Рационализация также позволяла Луиз отрицать ярость, которую она чувствовала к своему отцу за то, что тот бросил её в детстве. Скорее всего, именно эту ярость она отыгрывала в отношениях с другими мужчинами. Когда она начинала с кем-то встречаться, всё шло хорошо до тех пор, пока Луиз не узнавала человека близко. Но по мере того, как отношения становились всё более близкими, страх быть покинутой овладевал Луиз. Страх неизменно превращался во враждебность. Луиз не могла различить один и тот же паттерн неудачных отношений и то, что мужчины покидали её по одной и той же причине: при сближении она начинала бояться, что её бросят и становилась враждебной, а враждебность объясняла тем, что её неизменно бросают: «Им нельзя доверять, потому что они оборачиваются против тебя. Я сыта тем, что меня используют». Отец Луиз бросил её. Если бы она признала это, ей пришлось бы отказаться от самых дорогих фантазий и идеализированного образа отца, который она хранила. Но Луиз перенесла обиду и недоверие на других.
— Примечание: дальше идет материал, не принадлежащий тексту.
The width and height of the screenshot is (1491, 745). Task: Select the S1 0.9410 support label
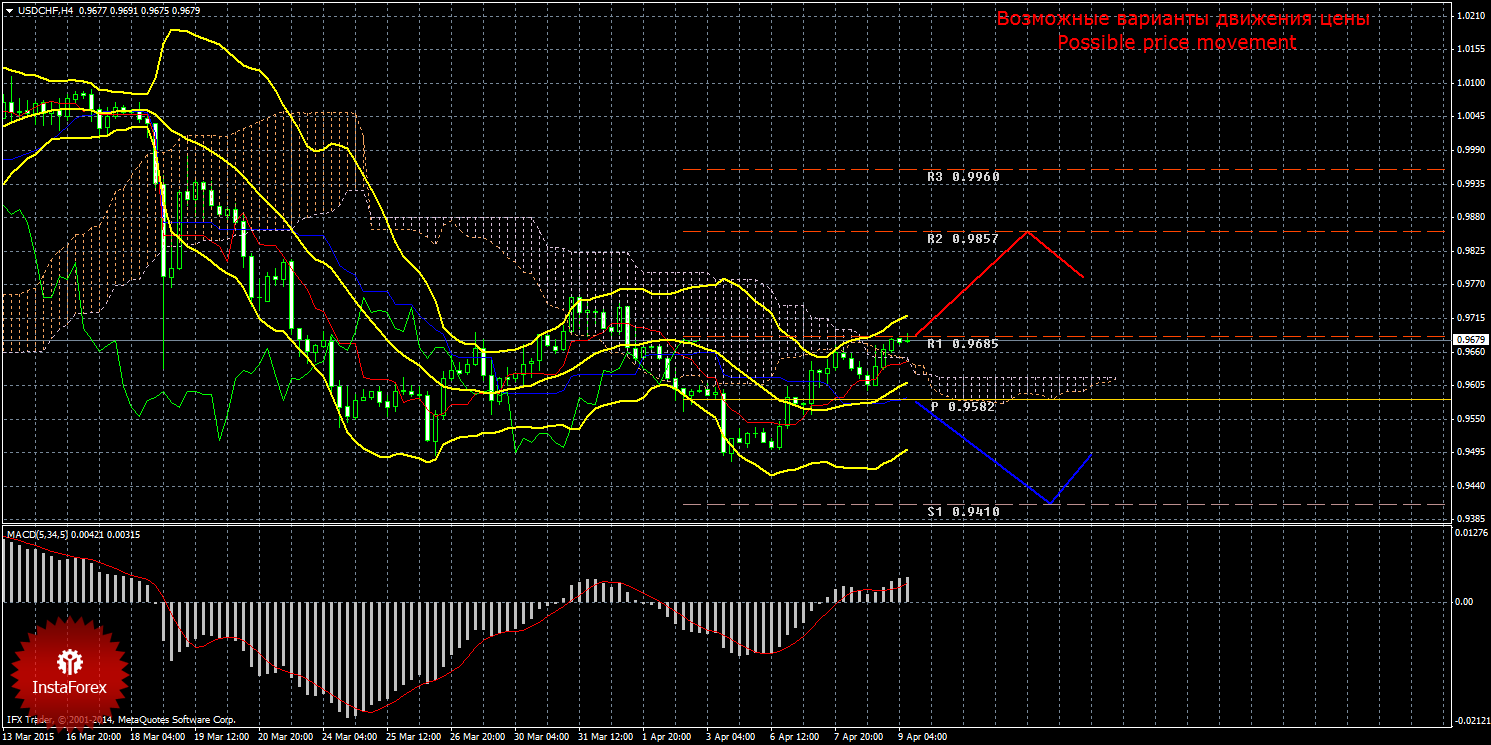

Сэнди, о которой мы говорили ранее, перенесла обиду на родителей и разочарование ими на своего мужа. Она не могла позволить себе обидеться на родителей, потому что это поставило под угрозу их идеализированный образ.
О мёртвых плохо не говорят или Гневаться на тех, кто вас разозлил
Когда я училась, в моём учебнике по психологии была серия картинок, иллюстрирующая то, как мы переносим на других наши чувства, особенно гнев. На первой картинке был изображён мужчина, на которого кричит его начальник. Несомненно, наорать в ответ рискованно для работника, и на следующей картинке мы видим мужчину, орущего на жену по возвращении домой. На третьей картинке женщина кричала на детей, а те пинали собаку, которая кусала кошку. Меня впечатлило, как точно, несмотря на непритязательность, отражали эти картинки способ, с помощью которого мы переносим конфликтогенные чувства с человека, который их вызвал, на более доступную мишень. Мнение Луиз о «всех мужчинах» может служить примером переноса гнева: «Все они просто кретины... Все!»